I have reviewed this document as part of the security directorate's 
ongoing effort to review all IETF documents being processed by the 
IESG.  These comments were written primarily for the benefit of the 
security area directors.  Document editors and WG chairs should treat 
these comments just like any other last call comments.
I think this document is not ready. 

A few comments.
1) This proposal stacks a number of protocols - SCTP/DTLS/ICE - with which I am not intimately familiar.
I cannot tell whether using these in combination opens any holes.

2) one of the use cases pertains to avoiding internet filtering and monitoring of HTTP messages. 
From a security perspective, I find this undesirable, but it is probably a real world use case.

3) This document has dependencies on 8 different internet drafts - 
features in [I-D.ietf-tsvwg-sctp-prpolicies] MUST be supported.
features in [I-D.ietf-tsvwg-sctp-ndata] SHOULD be used.
[I-D.ietf-rtcweb-jsep] will establish the connection,
and so on …

It is hard to assess the security of the system when so many pieces are yet to be “fixed”. Security is a process.
While this could be put through with downlinks, I think it important to understand how those pieces fit with this document to create system, before this part should be approved.

4) section 6.2 specifies some sentences using “will”; I think to make the standard unambiguous, these should be converted into RFC2119 keywords.

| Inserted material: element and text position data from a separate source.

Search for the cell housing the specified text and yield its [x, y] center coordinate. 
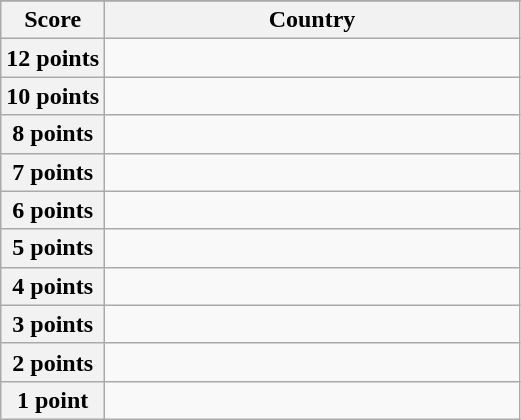
Score [53, 20]
7 points [53, 172]
2 points [53, 362]
8 points [53, 134]
12 points [53, 58]
1 point [53, 400]
Country [312, 20]
4 points [53, 286]
3 points [53, 324]
6 points [53, 210]
5 points [53, 248]
10 points [53, 96]
Output the (X, Y) coordinate of the center of the cell containing the given text.  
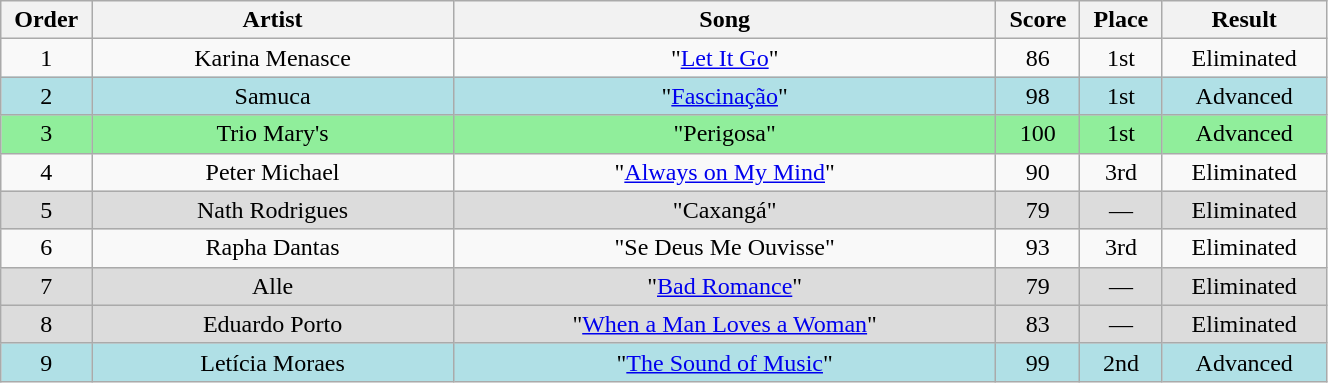
6 (46, 248)
"When a Man Loves a Woman" (724, 324)
Score (1038, 20)
"Let It Go" (724, 58)
Order (46, 20)
98 (1038, 96)
"Perigosa" (724, 134)
100 (1038, 134)
86 (1038, 58)
Nath Rodrigues (273, 210)
9 (46, 362)
Karina Menasce (273, 58)
7 (46, 286)
Eduardo Porto (273, 324)
83 (1038, 324)
"The Sound of Music" (724, 362)
1 (46, 58)
Place (1121, 20)
Artist (273, 20)
Peter Michael (273, 172)
"Caxangá" (724, 210)
90 (1038, 172)
93 (1038, 248)
Rapha Dantas (273, 248)
Alle (273, 286)
Trio Mary's (273, 134)
2nd (1121, 362)
"Always on My Mind" (724, 172)
"Bad Romance" (724, 286)
4 (46, 172)
5 (46, 210)
Letícia Moraes (273, 362)
3 (46, 134)
"Se Deus Me Ouvisse" (724, 248)
Samuca (273, 96)
Result (1244, 20)
Song (724, 20)
"Fascinação" (724, 96)
2 (46, 96)
8 (46, 324)
99 (1038, 362)
Locate the cell with the specified text and output its [X, Y] center coordinate. 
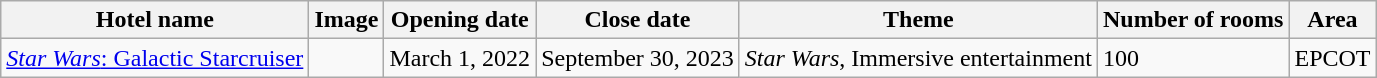
Image [346, 20]
Star Wars, Immersive entertainment [918, 58]
Opening date [460, 20]
Area [1332, 20]
EPCOT [1332, 58]
Number of rooms [1193, 20]
Hotel name [155, 20]
Theme [918, 20]
100 [1193, 58]
September 30, 2023 [638, 58]
Star Wars: Galactic Starcruiser [155, 58]
March 1, 2022 [460, 58]
Close date [638, 20]
Output the (X, Y) coordinate of the center of the cell containing the given text.  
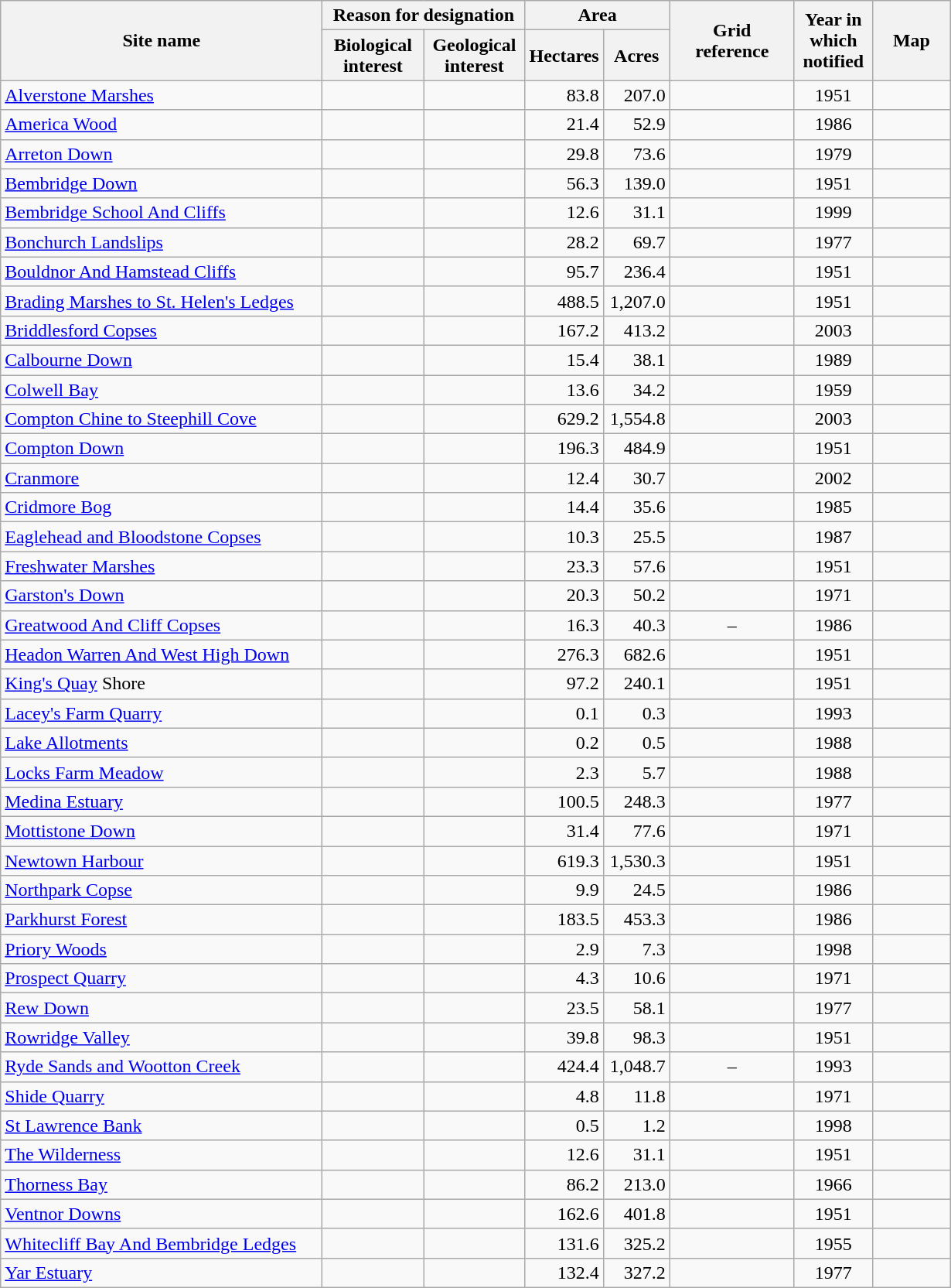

5) section 6.2 says "typically this will be shared via BUNDLE or equivalent”. Without knowing what will be used, it is difficult to assess the security implications.

This is being submitted as standards-track, and I think the language needs to be tightened up considerably to determine whether an implementation is standard-compliant. Which of these options are mandatory to implement for compliance, and which are optional?

6) section 6.2 says "The number of streams negotiated during SCTP association setup SHOULD
   be 65535, which is the maximum number of streams that can be
   negotiated during the association setup.” It is unclear to me whether the following paragraphs explain why the maximum number of streams should be negotiated. If so, then I think this should be made clearer. If not, then I think a justification for negotiating the maximum should be provided.

7) section 6.4 says “A strong wish if for the application-level API to be close to the
   API for WebSockets ...”; Can I assume that by “close to” the authors mean “similar to”?
I think the text in 6.4 needs to be tightened, using RFC2119 keywords.
“each data channel has the following properties …”; I cannot tell whether this is defining properties that must be implemented or is a description of the properties that happen because this proposal uses SCTP. 

8) 6.5 saya "If it attempts to re-use a stream which is part of an existing data channel, the addition SHOULD fail.” I have a concern that this is not a MUST. Are there security implications if this is not a MUST?

9) 6.6 again could use some RFC2119 keywords. I think the whole section should be looked at for keywords, but have particular concern about error handling and die limitations. If an implementer ignores the SHOULD limit to 16KB, what impact both from an operational perspective and a security perspective will this have?

10) I don’t think pointing to a generic rtcweb security document is sufficient. The security considerations section in this document should discuss the security implications of various implementation choices specific to this document. There are a number of SHOULDs in this document. What are the security implications of not applying the SHOULD,? see my point #9, for example. Could this be exploited to create a DOS attack?